PARIS // President Francois Hollande travels to Algeria this week on a symbolic trip seeking to end simmering resentment over French colonial rule and to persuade its leaders to back an armed intervention to oust Islamists in Mali.
But he faces an uphill battle on both counts during the two-day state visit that comes as the resource-rich north African state marks 50 years of independence.
Mr Hollande will have a dozen government ministers in tow when he arrives Wednesday to hold meetings with Algerian president Abdelaziz Bouteflika, make a speech in parliament and give a talk at a university in the city of Tlemcen.
"We hope that the visit of Francois Hollande will mark a new stage in our bilateral relations which are expected to deepen," said Mr Bouteflika last week.
Officials in Paris have also been talking up the trip, dubbing it a "historic" moment in relations that remain thorny half a century after a bloody war of independence ended 132 years of French colonisation.
The two states are bound together by a network of human, economic and cultural ties, with more than half a million Algerians living in France and hundreds of thousands of others holding French nationality.
Algeria is an important supplier of oil to France, hundreds of French businesses operate there, and France is its top trade partner.

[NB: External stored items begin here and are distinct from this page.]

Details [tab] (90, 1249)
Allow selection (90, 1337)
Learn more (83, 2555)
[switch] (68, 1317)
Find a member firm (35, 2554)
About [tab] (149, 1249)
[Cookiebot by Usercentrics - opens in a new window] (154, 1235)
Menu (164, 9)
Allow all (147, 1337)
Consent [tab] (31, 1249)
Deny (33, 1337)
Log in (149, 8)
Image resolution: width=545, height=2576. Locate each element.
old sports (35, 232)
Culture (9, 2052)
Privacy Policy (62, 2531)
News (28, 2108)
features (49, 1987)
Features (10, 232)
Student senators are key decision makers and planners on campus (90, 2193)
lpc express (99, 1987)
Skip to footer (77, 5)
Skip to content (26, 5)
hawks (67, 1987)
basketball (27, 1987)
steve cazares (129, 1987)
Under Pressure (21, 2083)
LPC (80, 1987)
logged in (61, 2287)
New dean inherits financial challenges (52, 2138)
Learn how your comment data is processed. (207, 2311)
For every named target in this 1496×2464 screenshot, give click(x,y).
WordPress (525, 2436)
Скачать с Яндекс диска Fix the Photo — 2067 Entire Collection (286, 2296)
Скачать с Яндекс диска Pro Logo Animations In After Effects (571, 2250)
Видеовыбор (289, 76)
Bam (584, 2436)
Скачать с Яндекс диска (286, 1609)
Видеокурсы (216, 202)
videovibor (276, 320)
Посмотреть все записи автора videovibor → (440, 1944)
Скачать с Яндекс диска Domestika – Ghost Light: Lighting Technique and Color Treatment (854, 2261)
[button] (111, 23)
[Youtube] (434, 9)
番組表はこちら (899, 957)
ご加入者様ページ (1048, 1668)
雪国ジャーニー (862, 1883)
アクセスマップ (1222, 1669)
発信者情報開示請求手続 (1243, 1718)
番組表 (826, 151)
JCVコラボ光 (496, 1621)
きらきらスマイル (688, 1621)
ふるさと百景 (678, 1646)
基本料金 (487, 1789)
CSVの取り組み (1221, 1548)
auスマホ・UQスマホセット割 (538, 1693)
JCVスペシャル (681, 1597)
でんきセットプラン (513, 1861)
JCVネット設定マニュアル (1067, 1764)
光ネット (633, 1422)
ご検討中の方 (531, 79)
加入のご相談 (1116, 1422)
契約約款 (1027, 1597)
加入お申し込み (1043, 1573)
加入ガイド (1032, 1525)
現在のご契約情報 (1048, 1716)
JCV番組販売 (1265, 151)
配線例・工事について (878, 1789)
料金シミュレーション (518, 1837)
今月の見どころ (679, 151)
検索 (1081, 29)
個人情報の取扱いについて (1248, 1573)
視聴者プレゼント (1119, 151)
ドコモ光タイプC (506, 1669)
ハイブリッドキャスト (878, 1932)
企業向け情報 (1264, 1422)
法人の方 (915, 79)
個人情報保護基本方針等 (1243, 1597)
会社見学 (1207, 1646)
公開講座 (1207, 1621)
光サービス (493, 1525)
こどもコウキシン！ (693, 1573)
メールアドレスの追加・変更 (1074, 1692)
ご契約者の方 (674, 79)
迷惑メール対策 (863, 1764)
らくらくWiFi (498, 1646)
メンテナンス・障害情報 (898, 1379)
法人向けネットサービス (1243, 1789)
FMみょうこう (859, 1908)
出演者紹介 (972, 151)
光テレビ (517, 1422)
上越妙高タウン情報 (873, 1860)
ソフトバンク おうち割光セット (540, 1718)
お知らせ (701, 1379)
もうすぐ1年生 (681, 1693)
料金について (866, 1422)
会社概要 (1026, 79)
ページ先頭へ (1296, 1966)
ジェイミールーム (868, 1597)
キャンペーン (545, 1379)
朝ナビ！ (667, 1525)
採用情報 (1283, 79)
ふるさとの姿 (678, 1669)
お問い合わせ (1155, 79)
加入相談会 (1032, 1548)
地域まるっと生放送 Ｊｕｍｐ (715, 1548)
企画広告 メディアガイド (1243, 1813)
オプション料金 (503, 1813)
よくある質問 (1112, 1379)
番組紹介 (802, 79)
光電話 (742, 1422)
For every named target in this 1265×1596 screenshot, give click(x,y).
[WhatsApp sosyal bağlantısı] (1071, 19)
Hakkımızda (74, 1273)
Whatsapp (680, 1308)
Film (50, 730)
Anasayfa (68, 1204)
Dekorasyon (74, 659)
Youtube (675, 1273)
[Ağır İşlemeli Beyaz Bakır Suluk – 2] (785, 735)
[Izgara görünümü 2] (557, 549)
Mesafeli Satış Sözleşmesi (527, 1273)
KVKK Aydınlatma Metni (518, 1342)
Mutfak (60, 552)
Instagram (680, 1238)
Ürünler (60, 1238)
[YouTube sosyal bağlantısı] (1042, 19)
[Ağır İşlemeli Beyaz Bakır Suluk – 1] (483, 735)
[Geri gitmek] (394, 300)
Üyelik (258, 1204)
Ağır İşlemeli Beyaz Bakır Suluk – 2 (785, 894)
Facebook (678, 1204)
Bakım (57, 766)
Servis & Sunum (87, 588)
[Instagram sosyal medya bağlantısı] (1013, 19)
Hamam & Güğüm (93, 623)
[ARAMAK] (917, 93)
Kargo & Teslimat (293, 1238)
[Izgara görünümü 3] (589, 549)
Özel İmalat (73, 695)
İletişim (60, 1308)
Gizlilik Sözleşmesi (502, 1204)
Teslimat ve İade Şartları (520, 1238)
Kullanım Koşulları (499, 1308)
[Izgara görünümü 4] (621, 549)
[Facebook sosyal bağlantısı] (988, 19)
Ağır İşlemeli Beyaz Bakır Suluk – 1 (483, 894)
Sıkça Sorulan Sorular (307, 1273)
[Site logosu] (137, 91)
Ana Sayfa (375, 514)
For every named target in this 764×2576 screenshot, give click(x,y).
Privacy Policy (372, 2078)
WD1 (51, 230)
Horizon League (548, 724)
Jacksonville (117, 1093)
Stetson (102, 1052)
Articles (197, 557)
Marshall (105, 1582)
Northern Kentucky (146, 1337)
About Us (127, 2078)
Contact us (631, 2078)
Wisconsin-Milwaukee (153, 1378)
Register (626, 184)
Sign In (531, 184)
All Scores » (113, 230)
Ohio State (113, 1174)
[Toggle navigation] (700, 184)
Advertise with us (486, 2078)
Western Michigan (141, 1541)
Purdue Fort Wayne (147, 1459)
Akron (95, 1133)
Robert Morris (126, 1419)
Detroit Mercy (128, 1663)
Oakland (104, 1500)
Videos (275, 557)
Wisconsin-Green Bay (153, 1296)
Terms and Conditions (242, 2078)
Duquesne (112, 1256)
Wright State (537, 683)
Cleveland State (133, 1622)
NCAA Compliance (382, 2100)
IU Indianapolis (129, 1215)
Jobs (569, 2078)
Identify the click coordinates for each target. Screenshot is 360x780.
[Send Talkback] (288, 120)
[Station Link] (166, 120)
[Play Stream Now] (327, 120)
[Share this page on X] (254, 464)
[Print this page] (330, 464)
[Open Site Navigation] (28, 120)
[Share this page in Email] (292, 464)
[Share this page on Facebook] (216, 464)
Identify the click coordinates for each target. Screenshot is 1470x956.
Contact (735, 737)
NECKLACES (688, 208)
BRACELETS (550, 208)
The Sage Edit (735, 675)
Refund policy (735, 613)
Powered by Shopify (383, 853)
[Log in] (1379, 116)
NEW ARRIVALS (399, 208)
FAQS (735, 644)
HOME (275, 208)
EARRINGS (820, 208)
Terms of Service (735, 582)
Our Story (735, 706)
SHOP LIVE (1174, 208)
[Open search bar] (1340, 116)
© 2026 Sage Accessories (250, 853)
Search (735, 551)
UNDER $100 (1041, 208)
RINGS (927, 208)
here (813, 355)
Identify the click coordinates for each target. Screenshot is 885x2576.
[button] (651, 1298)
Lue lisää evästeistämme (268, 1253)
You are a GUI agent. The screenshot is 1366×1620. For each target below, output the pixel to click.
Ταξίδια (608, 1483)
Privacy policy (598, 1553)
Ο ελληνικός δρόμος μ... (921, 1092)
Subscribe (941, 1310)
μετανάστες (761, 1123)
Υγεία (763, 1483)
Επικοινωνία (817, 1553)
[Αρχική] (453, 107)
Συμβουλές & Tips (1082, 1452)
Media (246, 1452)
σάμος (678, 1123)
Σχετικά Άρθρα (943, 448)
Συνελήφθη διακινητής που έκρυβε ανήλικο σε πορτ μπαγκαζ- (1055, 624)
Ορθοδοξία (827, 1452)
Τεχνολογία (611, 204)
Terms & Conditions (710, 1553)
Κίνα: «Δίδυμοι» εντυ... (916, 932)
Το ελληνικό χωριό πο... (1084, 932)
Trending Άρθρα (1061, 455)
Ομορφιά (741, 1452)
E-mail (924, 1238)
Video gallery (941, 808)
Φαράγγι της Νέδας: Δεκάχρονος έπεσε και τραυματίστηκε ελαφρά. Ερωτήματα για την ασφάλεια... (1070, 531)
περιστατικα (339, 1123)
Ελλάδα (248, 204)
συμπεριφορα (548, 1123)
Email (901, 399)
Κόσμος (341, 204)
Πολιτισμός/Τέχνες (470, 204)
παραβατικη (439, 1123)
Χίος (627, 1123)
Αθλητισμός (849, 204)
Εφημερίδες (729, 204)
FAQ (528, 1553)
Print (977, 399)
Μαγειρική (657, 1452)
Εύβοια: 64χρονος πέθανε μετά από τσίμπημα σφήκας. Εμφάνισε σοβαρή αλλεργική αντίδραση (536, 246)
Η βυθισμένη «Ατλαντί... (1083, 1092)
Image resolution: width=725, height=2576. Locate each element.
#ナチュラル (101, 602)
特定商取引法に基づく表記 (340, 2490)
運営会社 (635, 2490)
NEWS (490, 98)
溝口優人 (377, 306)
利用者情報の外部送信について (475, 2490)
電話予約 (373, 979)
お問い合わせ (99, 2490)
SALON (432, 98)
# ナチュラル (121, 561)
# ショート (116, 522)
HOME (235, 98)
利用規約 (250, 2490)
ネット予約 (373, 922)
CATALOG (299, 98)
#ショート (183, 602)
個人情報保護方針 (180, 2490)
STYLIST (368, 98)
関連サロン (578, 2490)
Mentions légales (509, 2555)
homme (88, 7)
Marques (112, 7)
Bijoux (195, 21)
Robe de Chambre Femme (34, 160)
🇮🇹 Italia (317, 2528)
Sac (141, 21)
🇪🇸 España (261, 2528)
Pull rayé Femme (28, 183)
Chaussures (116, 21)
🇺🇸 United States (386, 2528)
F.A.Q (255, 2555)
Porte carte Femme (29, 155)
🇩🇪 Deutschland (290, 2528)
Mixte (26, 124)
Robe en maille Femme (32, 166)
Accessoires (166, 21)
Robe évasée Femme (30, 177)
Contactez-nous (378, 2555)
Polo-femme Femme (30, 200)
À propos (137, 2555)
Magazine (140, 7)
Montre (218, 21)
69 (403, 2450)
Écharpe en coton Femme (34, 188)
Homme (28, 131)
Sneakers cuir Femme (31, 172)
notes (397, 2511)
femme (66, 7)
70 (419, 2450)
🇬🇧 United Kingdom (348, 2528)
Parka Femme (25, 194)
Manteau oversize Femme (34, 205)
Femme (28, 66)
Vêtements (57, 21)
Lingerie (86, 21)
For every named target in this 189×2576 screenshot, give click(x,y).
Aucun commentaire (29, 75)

The north African state is also a strategic partner in France's fight against Islamic extremists.
But the past still casts a long shadow over France's links with Algeria.
Efforts to draw up a "Treaty of Friendship" in recent years have failed, mostly because Algeria insists France must first make an act of official repentance for the torture and massacres its troops carried out in colonial days.
Mr Bouteflika said, after Mr Hollande's election victory over Nicolas Sarkozy in May, that "only an objective reading of history" would allow France and Algeria to overcome the "painful" legacy of the past.
Last month, his government made a fresh demand for France to admit its massacres, while the country's foreign minister said he hoped Mr Hollande would deliver "the clarifications the Algerian people are waiting for".
Mr Hollande in October recognised the "bloody repression" of Algerian protesters by police in Paris in October 1961, which historians say killed dozens, possibly hundreds.
But he is unlikely to go much further during his trip to Algeria.
"History must serve to build the future and not to prevent it," he said last month. His aides say that he is prepared to take a lucid look at the past but is not going to take the road of official repentance.
The second major issue Hollande will tackle during the Algeria trip is Mali.
The west African regional bloc ECOWAS wants to deploy a 3,300-strong intervention force to drive out Islamists who have seized half the country. The bloc is being backed by western powers who fear the zone could become a haven for terrorists.
Algeria, the regional powerhouse which shares hundreds of kilometres of border with Mali, is seen as key to any military operation but has long adhered to a policy of non-interference in the internal affairs of another state.
It did not oppose a UN resolution authorising the possible military intervention if dialogue fails, but Mr Bouteflika said he favoured a "negotiated political solution between the Malian government and rebels who clearly distance themselves from terrorist and criminal activity".